Maps to: POST /v1/analyses/significance-test, POST /v1/analyses/significance-tests

A significance test tells you whether the difference between two datapoints — for example the same metric at two points in time, or for two brands — is statistically meaningful rather than noise.

Single test​

POST /v1/analyses/significance-test

The request compares a baseline datapoint against a test datapoint at a given confidence level.

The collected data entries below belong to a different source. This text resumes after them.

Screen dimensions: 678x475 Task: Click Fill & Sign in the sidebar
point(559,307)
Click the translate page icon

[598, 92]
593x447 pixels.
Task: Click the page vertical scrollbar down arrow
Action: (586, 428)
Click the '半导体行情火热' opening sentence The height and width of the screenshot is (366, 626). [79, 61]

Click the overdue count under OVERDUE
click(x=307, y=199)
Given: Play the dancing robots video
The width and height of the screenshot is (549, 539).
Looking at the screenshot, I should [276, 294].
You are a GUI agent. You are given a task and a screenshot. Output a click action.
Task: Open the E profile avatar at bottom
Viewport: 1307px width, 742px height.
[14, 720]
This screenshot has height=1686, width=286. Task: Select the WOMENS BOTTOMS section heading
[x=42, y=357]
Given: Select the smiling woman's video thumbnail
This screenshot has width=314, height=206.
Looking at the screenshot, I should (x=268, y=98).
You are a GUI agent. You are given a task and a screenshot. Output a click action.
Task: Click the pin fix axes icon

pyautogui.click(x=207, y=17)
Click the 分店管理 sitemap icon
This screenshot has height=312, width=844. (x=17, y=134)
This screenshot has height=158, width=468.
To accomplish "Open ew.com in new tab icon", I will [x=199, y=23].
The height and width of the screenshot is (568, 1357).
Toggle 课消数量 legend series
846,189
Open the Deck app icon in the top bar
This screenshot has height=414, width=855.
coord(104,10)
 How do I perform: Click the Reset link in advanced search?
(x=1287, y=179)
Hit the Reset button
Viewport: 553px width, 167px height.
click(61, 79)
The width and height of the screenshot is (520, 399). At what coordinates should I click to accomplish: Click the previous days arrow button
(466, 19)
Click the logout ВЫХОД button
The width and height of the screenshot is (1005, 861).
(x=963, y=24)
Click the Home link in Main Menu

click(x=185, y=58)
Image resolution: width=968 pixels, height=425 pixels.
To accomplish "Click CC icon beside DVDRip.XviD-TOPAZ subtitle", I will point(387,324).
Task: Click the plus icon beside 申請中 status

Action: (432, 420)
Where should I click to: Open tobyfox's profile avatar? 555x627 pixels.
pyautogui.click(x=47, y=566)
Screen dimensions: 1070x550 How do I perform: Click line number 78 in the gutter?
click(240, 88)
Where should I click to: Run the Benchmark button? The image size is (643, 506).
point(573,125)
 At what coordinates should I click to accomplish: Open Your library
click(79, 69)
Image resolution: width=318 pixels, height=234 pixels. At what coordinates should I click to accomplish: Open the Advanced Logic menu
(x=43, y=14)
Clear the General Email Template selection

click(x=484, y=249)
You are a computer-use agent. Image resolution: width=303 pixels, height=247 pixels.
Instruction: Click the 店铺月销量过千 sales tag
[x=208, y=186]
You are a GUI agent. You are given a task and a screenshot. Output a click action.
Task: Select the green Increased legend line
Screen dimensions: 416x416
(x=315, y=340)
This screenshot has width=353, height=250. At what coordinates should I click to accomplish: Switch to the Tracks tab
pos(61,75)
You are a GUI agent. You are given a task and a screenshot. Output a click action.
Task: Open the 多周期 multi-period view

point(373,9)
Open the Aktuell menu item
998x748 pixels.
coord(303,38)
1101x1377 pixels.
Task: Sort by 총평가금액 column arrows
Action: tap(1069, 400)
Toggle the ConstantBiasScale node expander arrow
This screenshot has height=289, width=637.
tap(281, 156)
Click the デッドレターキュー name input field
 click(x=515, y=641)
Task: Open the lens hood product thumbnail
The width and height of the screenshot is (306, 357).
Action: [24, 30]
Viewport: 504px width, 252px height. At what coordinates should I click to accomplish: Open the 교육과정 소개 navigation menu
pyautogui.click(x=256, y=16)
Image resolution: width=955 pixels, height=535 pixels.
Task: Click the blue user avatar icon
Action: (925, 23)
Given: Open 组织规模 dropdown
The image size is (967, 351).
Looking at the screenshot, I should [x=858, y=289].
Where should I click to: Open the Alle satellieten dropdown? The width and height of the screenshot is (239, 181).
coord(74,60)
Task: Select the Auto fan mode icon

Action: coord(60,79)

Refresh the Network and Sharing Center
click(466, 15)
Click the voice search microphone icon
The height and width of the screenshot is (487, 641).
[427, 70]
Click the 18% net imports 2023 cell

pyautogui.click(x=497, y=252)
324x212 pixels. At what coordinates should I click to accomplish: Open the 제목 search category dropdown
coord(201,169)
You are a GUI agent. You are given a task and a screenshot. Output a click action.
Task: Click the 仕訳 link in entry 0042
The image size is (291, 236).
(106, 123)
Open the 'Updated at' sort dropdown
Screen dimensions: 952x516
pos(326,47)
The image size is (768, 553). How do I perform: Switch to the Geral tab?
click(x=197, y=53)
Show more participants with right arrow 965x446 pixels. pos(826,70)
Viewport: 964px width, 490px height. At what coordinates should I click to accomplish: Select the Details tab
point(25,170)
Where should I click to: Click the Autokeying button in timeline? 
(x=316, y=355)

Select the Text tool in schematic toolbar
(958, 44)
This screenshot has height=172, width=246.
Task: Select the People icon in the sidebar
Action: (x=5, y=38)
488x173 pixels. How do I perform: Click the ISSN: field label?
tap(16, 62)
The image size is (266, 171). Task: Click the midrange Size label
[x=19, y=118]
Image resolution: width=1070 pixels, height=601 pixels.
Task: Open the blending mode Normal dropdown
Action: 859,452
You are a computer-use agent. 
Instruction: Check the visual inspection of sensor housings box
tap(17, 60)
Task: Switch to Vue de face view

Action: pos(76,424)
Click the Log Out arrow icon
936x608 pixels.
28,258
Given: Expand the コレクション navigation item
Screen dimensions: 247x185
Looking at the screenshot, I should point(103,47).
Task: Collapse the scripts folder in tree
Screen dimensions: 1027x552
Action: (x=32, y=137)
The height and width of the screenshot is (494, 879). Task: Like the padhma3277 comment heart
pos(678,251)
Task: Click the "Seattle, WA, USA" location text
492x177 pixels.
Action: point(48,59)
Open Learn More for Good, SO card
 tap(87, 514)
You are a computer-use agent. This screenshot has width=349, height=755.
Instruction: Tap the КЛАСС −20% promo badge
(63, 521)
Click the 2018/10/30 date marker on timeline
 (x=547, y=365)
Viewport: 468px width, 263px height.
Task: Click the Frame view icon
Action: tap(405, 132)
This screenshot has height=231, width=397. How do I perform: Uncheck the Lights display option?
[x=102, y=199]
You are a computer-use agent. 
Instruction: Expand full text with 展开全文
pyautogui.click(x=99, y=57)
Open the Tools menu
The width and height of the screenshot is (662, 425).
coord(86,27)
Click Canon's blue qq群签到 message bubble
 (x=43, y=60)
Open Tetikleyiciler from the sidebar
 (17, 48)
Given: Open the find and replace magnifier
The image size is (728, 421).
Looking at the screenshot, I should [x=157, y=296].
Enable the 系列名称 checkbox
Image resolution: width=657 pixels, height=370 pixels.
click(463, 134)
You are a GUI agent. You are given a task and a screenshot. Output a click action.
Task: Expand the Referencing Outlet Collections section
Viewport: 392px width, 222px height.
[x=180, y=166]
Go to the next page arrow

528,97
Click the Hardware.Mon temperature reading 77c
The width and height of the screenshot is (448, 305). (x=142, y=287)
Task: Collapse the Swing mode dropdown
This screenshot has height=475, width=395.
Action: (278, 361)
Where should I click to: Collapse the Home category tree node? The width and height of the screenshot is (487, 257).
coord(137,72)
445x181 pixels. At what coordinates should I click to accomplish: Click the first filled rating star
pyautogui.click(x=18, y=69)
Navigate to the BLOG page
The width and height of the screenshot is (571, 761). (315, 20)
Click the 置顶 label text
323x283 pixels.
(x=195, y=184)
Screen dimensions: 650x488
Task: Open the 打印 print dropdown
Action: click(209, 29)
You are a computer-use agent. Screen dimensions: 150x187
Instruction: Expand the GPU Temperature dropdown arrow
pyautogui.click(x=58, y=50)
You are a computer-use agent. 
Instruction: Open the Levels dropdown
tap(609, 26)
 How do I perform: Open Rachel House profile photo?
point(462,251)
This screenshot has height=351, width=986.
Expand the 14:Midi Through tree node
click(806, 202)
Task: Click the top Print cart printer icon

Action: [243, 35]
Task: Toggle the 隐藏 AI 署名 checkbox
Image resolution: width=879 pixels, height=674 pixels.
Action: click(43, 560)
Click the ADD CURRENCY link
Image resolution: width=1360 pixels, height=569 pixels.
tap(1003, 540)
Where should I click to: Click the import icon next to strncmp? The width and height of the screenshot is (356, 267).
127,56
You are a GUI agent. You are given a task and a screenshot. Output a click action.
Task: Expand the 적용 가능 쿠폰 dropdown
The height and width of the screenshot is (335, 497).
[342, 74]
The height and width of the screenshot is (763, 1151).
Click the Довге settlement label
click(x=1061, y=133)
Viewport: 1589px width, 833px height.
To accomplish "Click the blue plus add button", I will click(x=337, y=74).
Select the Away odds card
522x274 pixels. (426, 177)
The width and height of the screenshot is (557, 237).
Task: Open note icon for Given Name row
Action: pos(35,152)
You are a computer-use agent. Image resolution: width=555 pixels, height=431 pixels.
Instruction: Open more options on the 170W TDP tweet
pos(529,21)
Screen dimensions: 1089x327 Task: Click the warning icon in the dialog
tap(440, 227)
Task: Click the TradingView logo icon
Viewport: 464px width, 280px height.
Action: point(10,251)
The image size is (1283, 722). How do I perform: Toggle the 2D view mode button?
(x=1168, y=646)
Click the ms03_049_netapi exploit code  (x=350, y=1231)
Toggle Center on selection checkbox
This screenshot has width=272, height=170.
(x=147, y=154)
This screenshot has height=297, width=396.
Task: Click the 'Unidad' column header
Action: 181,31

Each datapoint carries the figures you get back from an execute result (volume, score, positives, negatives, neutrals, and the combined perspectives).

{
"meta": { "version": "v1" },
"data": {
"metric": "buzz",
"percent": 95,
"baseline_datapoint": {
"metric": "buzz", "date": "2024-01-01",
"volume": 506, "score": 3.52,
"positives": 11.21, "negatives": 7.70, "neutrals": 72.43,
"positives_neutrals": 83.64, "negatives_neutrals": 80.12
},
"test_datapoint": {
"metric": "buzz", "date": "2024-02-01",
"volume": 521, "score": 4.93,
"positives": 11.81, "negatives": 6.88, "neutrals": 67.75,
"positives_neutrals": 79.56, "negatives_neutrals": 74.63
},
"alias": "jan-vs-feb"
}
}
  • percent — the confidence level (e.g. 95).
  • alias — optional label, echoed back so you can match results.

Response​

The result reports a verdict per score type:

{
"meta": { "version": "v1" },
"data": {
"score": 1, "positives": 0, "negatives": -1,
"neutrals": 0, "positives_neutrals": 0, "negatives_neutrals": -1,
"alias": "jan-vs-feb"
}
}
ValueMeaning
1Significant increase from baseline to test
-1Significant decrease
0No significant change

Batch tests​

POST /v1/analyses/significance-tests

Same as above but data is a list of tests, and the response is a list of verdicts in the same order. Use alias on each to keep them straight.